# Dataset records
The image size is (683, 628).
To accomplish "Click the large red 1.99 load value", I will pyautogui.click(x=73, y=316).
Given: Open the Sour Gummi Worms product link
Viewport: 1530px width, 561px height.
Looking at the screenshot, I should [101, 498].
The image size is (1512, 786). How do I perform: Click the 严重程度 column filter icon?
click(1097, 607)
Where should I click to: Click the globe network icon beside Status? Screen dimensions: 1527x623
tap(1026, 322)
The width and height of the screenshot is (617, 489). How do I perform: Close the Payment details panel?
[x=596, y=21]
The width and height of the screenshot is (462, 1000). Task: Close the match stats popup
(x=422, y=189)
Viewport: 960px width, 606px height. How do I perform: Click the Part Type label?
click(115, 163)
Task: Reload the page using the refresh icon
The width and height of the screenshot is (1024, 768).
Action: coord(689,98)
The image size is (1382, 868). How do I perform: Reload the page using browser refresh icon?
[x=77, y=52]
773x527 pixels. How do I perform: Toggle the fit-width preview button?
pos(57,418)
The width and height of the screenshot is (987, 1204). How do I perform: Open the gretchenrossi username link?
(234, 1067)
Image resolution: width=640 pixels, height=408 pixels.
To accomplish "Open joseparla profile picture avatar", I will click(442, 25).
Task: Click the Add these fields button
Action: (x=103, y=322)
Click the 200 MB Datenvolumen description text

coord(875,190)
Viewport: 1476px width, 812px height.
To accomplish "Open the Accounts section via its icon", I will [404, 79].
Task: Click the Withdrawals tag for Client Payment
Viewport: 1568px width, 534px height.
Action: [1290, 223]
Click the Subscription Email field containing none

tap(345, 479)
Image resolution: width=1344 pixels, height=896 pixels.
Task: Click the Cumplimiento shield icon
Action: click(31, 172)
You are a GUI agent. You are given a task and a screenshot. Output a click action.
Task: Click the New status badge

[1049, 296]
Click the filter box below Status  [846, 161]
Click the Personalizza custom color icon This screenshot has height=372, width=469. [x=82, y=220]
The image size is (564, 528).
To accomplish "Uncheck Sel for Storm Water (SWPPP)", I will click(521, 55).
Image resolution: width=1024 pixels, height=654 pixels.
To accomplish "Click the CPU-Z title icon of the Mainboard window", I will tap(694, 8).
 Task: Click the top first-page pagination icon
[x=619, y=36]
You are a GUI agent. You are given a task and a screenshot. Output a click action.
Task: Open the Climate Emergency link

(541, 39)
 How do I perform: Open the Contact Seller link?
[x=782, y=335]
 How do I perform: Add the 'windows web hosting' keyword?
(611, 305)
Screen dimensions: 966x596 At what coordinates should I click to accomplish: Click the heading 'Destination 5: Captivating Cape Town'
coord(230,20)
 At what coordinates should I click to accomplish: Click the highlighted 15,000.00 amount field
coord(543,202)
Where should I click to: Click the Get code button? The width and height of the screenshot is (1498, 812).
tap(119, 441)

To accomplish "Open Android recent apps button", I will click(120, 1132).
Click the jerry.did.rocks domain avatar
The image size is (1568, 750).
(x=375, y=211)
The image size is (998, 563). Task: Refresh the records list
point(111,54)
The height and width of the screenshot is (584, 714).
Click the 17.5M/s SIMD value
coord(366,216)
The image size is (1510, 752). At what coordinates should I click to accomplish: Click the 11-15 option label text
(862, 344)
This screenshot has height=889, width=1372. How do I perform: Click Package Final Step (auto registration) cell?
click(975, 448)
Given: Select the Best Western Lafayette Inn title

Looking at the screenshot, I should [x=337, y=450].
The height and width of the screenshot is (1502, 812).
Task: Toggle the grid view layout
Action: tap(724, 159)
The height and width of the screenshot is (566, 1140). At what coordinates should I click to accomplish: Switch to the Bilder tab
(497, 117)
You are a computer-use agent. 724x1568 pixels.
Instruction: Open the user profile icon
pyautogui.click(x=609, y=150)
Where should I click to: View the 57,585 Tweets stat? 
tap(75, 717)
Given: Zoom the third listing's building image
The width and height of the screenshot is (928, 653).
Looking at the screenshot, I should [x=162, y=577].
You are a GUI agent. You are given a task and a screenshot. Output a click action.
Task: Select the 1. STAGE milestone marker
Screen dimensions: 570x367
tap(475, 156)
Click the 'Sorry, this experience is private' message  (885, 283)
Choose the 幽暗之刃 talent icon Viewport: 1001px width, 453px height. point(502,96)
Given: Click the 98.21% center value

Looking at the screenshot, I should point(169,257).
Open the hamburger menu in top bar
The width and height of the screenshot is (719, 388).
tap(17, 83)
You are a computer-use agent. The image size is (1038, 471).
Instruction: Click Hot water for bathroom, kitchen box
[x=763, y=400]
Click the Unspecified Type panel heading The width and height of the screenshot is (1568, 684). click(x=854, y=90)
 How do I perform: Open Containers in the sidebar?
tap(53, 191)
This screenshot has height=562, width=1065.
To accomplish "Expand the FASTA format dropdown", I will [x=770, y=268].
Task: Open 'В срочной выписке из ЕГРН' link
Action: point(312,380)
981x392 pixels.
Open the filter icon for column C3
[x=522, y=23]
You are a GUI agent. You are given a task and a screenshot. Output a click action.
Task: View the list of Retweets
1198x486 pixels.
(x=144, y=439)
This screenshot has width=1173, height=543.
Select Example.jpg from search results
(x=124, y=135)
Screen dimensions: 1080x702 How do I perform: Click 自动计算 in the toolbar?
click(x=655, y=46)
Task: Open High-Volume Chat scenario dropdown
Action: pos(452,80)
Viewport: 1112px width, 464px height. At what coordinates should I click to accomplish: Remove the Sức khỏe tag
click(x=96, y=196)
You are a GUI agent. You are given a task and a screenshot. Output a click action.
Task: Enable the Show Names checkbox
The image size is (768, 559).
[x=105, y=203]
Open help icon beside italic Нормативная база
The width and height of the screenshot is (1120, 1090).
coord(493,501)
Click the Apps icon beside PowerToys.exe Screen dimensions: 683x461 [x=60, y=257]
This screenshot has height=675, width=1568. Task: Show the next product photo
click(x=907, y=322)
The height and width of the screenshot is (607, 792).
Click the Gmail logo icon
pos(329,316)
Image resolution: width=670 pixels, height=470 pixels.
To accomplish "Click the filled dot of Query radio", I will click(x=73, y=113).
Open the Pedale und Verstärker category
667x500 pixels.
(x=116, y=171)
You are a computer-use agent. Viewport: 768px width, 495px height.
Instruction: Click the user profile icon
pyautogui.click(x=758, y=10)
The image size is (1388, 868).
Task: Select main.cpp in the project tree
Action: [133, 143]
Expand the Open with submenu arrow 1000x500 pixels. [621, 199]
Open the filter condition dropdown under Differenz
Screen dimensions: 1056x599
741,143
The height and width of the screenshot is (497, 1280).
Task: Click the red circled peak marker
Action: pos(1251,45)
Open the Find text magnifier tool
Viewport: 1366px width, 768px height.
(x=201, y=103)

# Task details
Could you write out all of the entries precisely as they stand?

# Response
The image size is (683, 628).
To accomplish "Click the large red 1.99 load value", I will pyautogui.click(x=73, y=316).
Given: Open the Sour Gummi Worms product link
Viewport: 1530px width, 561px height.
Looking at the screenshot, I should [101, 498].
The image size is (1512, 786). How do I perform: Click the 严重程度 column filter icon?
click(1097, 607)
Where should I click to: Click the globe network icon beside Status? Screen dimensions: 1527x623
tap(1026, 322)
The width and height of the screenshot is (617, 489). How do I perform: Close the Payment details panel?
[x=596, y=21]
The width and height of the screenshot is (462, 1000). Task: Close the match stats popup
(x=422, y=189)
Viewport: 960px width, 606px height. How do I perform: Click the Part Type label?
click(115, 163)
Task: Reload the page using the refresh icon
The width and height of the screenshot is (1024, 768).
Action: coord(689,98)
The image size is (1382, 868). How do I perform: Reload the page using browser refresh icon?
[x=77, y=52]
773x527 pixels. How do I perform: Toggle the fit-width preview button?
pos(57,418)
The width and height of the screenshot is (987, 1204). How do I perform: Open the gretchenrossi username link?
(234, 1067)
Image resolution: width=640 pixels, height=408 pixels.
To accomplish "Open joseparla profile picture avatar", I will click(442, 25).
Task: Click the Add these fields button
Action: (x=103, y=322)
Click the 200 MB Datenvolumen description text

coord(875,190)
Viewport: 1476px width, 812px height.
To accomplish "Open the Accounts section via its icon", I will [404, 79].
Task: Click the Withdrawals tag for Client Payment
Viewport: 1568px width, 534px height.
Action: [1290, 223]
Click the Subscription Email field containing none

tap(345, 479)
Image resolution: width=1344 pixels, height=896 pixels.
Task: Click the Cumplimiento shield icon
Action: click(31, 172)
You are a GUI agent. You are given a task and a screenshot. Output a click action.
Task: Click the New status badge

[1049, 296]
Click the filter box below Status  [846, 161]
Click the Personalizza custom color icon This screenshot has height=372, width=469. [x=82, y=220]
The image size is (564, 528).
To accomplish "Uncheck Sel for Storm Water (SWPPP)", I will click(521, 55).
Image resolution: width=1024 pixels, height=654 pixels.
To accomplish "Click the CPU-Z title icon of the Mainboard window", I will tap(694, 8).
 Task: Click the top first-page pagination icon
[x=619, y=36]
You are a GUI agent. You are given a task and a screenshot. Output a click action.
Task: Open the Climate Emergency link

(541, 39)
 How do I perform: Open the Contact Seller link?
[x=782, y=335]
 How do I perform: Add the 'windows web hosting' keyword?
(611, 305)
Screen dimensions: 966x596 At what coordinates should I click to accomplish: Click the heading 'Destination 5: Captivating Cape Town'
coord(230,20)
 At what coordinates should I click to accomplish: Click the highlighted 15,000.00 amount field
coord(543,202)
Where should I click to: Click the Get code button? The width and height of the screenshot is (1498, 812).
tap(119, 441)

To accomplish "Open Android recent apps button", I will click(120, 1132).
Click the jerry.did.rocks domain avatar
The image size is (1568, 750).
(x=375, y=211)
The image size is (998, 563). Task: Refresh the records list
point(111,54)
The height and width of the screenshot is (584, 714).
Click the 17.5M/s SIMD value
coord(366,216)
The image size is (1510, 752). At what coordinates should I click to accomplish: Click the 11-15 option label text
(862, 344)
This screenshot has height=889, width=1372. How do I perform: Click Package Final Step (auto registration) cell?
click(975, 448)
Given: Select the Best Western Lafayette Inn title

Looking at the screenshot, I should [x=337, y=450].
The height and width of the screenshot is (1502, 812).
Task: Toggle the grid view layout
Action: tap(724, 159)
The height and width of the screenshot is (566, 1140). At what coordinates should I click to accomplish: Switch to the Bilder tab
(497, 117)
You are a computer-use agent. 724x1568 pixels.
Instruction: Open the user profile icon
pyautogui.click(x=609, y=150)
Where should I click to: View the 57,585 Tweets stat? 
tap(75, 717)
Given: Zoom the third listing's building image
The width and height of the screenshot is (928, 653).
Looking at the screenshot, I should [x=162, y=577].
You are a GUI agent. You are given a task and a screenshot. Output a click action.
Task: Select the 1. STAGE milestone marker
Screen dimensions: 570x367
tap(475, 156)
Click the 'Sorry, this experience is private' message  (885, 283)
Choose the 幽暗之刃 talent icon Viewport: 1001px width, 453px height. point(502,96)
Given: Click the 98.21% center value

Looking at the screenshot, I should point(169,257).
Open the hamburger menu in top bar
The width and height of the screenshot is (719, 388).
tap(17, 83)
You are a computer-use agent. The image size is (1038, 471).
Instruction: Click Hot water for bathroom, kitchen box
[x=763, y=400]
Click the Unspecified Type panel heading The width and height of the screenshot is (1568, 684). click(x=854, y=90)
 How do I perform: Open Containers in the sidebar?
tap(53, 191)
This screenshot has height=562, width=1065.
To accomplish "Expand the FASTA format dropdown", I will [x=770, y=268].
Task: Open 'В срочной выписке из ЕГРН' link
Action: point(312,380)
981x392 pixels.
Open the filter icon for column C3
[x=522, y=23]
You are a GUI agent. You are given a task and a screenshot. Output a click action.
Task: View the list of Retweets
1198x486 pixels.
(x=144, y=439)
This screenshot has width=1173, height=543.
Select Example.jpg from search results
(x=124, y=135)
Screen dimensions: 1080x702 How do I perform: Click 自动计算 in the toolbar?
click(x=655, y=46)
Task: Open High-Volume Chat scenario dropdown
Action: pos(452,80)
Viewport: 1112px width, 464px height. At what coordinates should I click to accomplish: Remove the Sức khỏe tag
click(x=96, y=196)
You are a GUI agent. You are given a task and a screenshot. Output a click action.
Task: Enable the Show Names checkbox
The image size is (768, 559).
[x=105, y=203]
Open help icon beside italic Нормативная база
The width and height of the screenshot is (1120, 1090).
coord(493,501)
Click the Apps icon beside PowerToys.exe Screen dimensions: 683x461 [x=60, y=257]
This screenshot has height=675, width=1568. Task: Show the next product photo
click(x=907, y=322)
The height and width of the screenshot is (607, 792).
Click the Gmail logo icon
pos(329,316)
Image resolution: width=670 pixels, height=470 pixels.
To accomplish "Click the filled dot of Query radio", I will click(x=73, y=113).
Open the Pedale und Verstärker category
667x500 pixels.
(x=116, y=171)
You are a computer-use agent. Viewport: 768px width, 495px height.
Instruction: Click the user profile icon
pyautogui.click(x=758, y=10)
The image size is (1388, 868).
Task: Select main.cpp in the project tree
Action: [133, 143]
Expand the Open with submenu arrow 1000x500 pixels. [621, 199]
Open the filter condition dropdown under Differenz
Screen dimensions: 1056x599
741,143
The height and width of the screenshot is (497, 1280).
Task: Click the red circled peak marker
Action: pos(1251,45)
Open the Find text magnifier tool
Viewport: 1366px width, 768px height.
(x=201, y=103)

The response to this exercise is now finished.